Esmeralda Negron, Atalanta Media Are Here To Change The Way You Consume Women’s Soccer

Esmeralda Negron has gone through the experience of the women’s soccer pipeline here in the United States.

She’s been an all-American at Princeton, she’s played professionally overseas. And she’s ready to change the way the next generation experiences it, as players and through consuming it on television.

If you’ve noticed a lot more women’s soccer on TV in 2020, well, Negron and her company, Atalanta Media, have a lot to do with that. I spoke with her this month on the present, and future, of women’s soccer media rights and much more.

1. You said something really intriguing to me in this recent interview when you called Atalanta Media a “one-stop shop” for aspiring women’s soccer players, accessing it through watching games and highlights, pathways to develop as players, even to brand. How much of the gap we currently see between the men’s and women’s game on both the revenue side and the exposure side can be traced to difficulty finding all of these different threads? All of it? And when did you come to that conclusion? 

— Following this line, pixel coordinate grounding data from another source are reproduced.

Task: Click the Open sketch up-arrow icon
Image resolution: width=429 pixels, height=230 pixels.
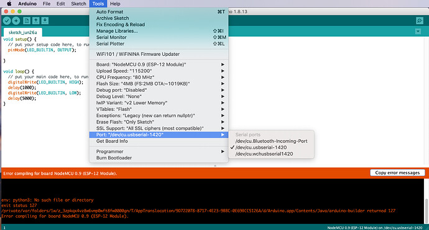Action: click(36, 20)
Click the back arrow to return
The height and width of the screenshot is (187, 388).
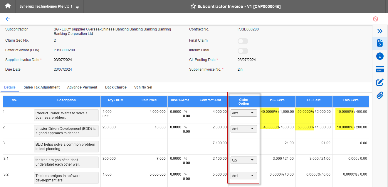point(8,19)
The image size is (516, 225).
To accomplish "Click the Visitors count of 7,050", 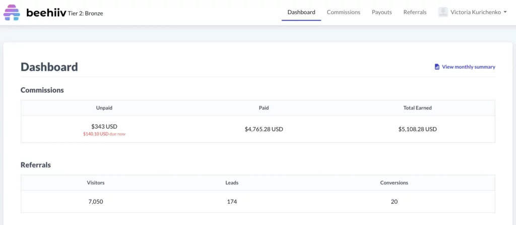I will pos(96,202).
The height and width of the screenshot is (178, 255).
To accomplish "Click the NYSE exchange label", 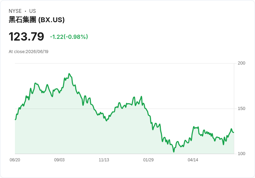I will [x=15, y=11].
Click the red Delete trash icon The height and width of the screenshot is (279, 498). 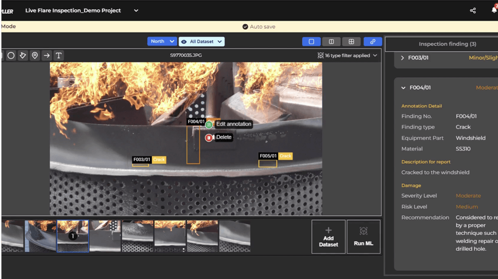(x=209, y=138)
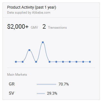The width and height of the screenshot is (103, 103).
Task: Click the Product Activity heading
Action: pos(32,8)

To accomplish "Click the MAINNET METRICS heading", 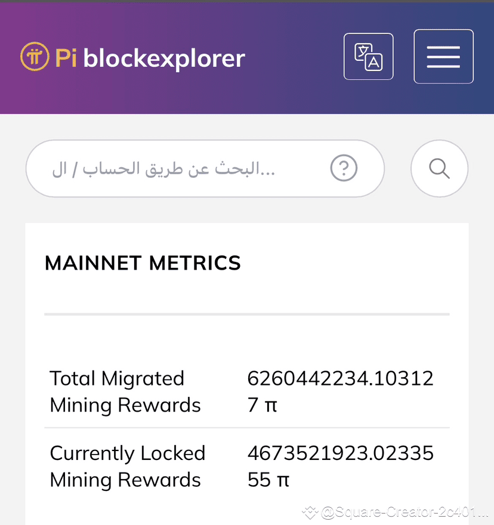I will click(x=143, y=263).
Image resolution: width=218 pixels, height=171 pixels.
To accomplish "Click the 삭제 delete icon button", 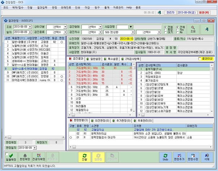I will click(207, 157).
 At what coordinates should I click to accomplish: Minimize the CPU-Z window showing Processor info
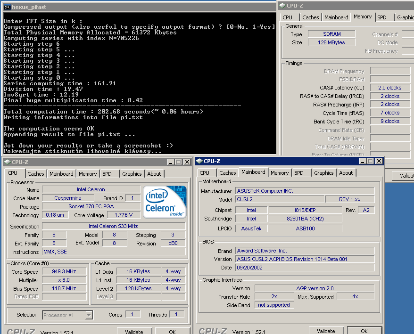tap(171, 162)
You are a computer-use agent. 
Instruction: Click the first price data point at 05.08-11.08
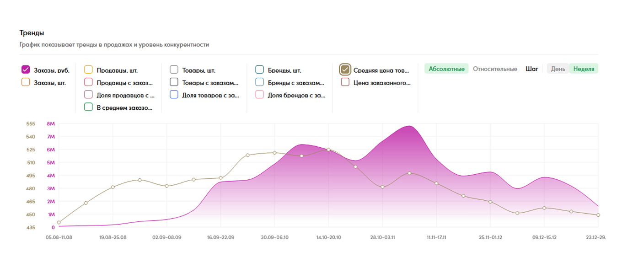tap(59, 222)
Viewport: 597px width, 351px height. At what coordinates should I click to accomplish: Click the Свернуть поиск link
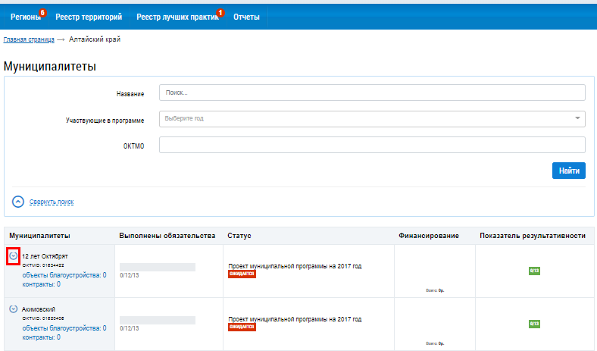click(x=52, y=202)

When I think back, it’s clear that my experience as a player from the youth level to the professional level and my experience as a collegiate coach have all undoubtedly inspired Atalanta Media’s mission and the value we intend to deliver to our Ata Football community. My experience directing the Women’s ICC specifically really opened my eyes to the challenges professional women’s sport faces starting with premium broadcast exposure, marketing coverage and support, and dedicated resources and initiatives to drive fandom. Observing the level of broadcast and marketing coverage that more established men’s leagues get, and comparing that to the women’s game, you realize it’s only natural that the audience couldn’t compare. Hannah and I saw greater investment from some of the biggest club brands in the world, the NWSL now in its 8th season and the growth in audience of the FIFA WWC and felt there was tremendous growth potential in women’s football. We also felt growth would continue to be stifled without regular easy access and coverage. We began to think of how we could confront that challenge to drive growth, fandom, and deliver value to millions of young girls that participate in the game globally.  

2. Your work in the media rights sphere came first through ICC’s women’s games when you worked at Relevant Sports. That wasn’t so long ago, but I remember the revelation of those being easy to watch at a time when you simply couldn’t find women’s soccer on TV. How much of a breakthrough was that, do you think, simply showing that it is possible, ahead of what’s been a landmark year for women’s soccer on TV?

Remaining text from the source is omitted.